Geschichte aus dem Leben

Im ersten Teil seiner Lesung steht seine Paraderolle Zsa Zsa aus LA CAGE AUX FOLLES im Mittelpunkt. Mit silbern-glitzernden Highheels begrüßt der gebürtige Westfale das Publikum im Wiener Theater Akzent und gibt gleich „Ich bin was ich bin“ (Welthit I am what I am von Gloria Gaynor) zum Besten. Uwe Kröger liest Passagen aus seiner 2014 erschienen Biografie “Ich bin was ich bin”, welche er in Zusammenarbeit mit Claudio Honsal geschrieben hat. Dabei erzählt er Anektdoten aus der Zeit, wie er zum Musical gefunden hat. Ob er von seiner kulturlosen Heimatstadt Hamm berichtet oder über seine erste Amateurband „Saitensprung“ erzählt- immer ist ein wenig Witz oder Ironie dabei. Dennoch bleibt er stets glaubhaft. Er berichtet von seinem ersten Kontakt mit dem Genre Musical, seinem ersten Musicalsong auf einer Bühne – “Aquarius” aus dem Musical HAIR – und von seiner Aufnahmeprüfung an der Universität der Künste in Berlin. Besonders emotional wird Kröger, wenn er von seiner Mutter, seiner Schwester und seinem langjährigen Lebensgefährten berichtet.
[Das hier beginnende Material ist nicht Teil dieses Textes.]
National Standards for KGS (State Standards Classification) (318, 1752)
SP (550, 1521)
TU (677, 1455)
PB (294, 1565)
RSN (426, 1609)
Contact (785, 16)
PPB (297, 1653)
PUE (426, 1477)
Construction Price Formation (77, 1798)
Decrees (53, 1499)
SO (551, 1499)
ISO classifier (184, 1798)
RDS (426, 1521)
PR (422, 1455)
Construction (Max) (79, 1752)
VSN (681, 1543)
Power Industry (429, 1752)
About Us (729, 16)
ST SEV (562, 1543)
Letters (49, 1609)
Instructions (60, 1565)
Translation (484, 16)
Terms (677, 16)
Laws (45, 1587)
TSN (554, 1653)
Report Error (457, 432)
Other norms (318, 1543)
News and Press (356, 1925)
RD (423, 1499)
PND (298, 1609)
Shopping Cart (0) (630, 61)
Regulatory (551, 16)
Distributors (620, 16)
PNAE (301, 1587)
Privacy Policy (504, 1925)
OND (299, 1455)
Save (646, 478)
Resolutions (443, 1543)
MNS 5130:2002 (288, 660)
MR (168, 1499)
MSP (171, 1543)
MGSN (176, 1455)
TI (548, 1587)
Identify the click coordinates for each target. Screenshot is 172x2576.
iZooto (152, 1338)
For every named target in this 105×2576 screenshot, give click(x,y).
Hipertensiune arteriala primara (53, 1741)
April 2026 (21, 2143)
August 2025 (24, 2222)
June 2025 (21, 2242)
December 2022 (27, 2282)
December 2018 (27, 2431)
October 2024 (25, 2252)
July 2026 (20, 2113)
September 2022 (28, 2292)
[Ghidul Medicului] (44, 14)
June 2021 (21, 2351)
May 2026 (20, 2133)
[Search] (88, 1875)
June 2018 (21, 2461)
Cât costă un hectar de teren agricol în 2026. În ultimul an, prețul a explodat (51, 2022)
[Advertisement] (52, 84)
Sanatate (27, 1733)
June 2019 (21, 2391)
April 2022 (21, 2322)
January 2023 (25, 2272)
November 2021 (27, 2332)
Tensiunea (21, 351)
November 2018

Fast mit den Tränen muss er kämpfen, als er erwähnt, wie ihm seine Schwester Anette selbstlos finanziell unter die Arme greifen musste, als das Geld in der Studienzeit knapp wurde und ihm damit seinen jungen Traum verwirklichte, als er noch vor seiner Karriere zu scheitern drohte.

Ein Mann des Musicals

Musikalisch präsentierte Kröger Songs aus ELISABETH, THE SOUND OF MUSIC und THE ADDAMS FAMILY. Dabei begleitet ihn Sandra Schennach am Flügel. Anhand von “Der letzte Tanz” aus ELISABETH demonstrierte er, wie man Songs unterschiedlich interpretieren kann und wie wichtig die Meinungen von außen sind. Bei „Edelweiß“ begleitet er sich selbst mit der frisch reparierten Gitarre. Der Musicalstar offenbarte mehrfach am Abend seine Liebe zu Wien. „Ich leben sehr gern in Österreich“ sagt der Künstler. Als Zugabe singt der auch durchaus politikkritische Uwe Kröger noch einmal die Hymne für Freiheit und Toleranz „Ich bin was ich bin“.

Kategorie: Galas,Kritiken

Tags:

Autor: M. Sommerfeld (28.02.2016)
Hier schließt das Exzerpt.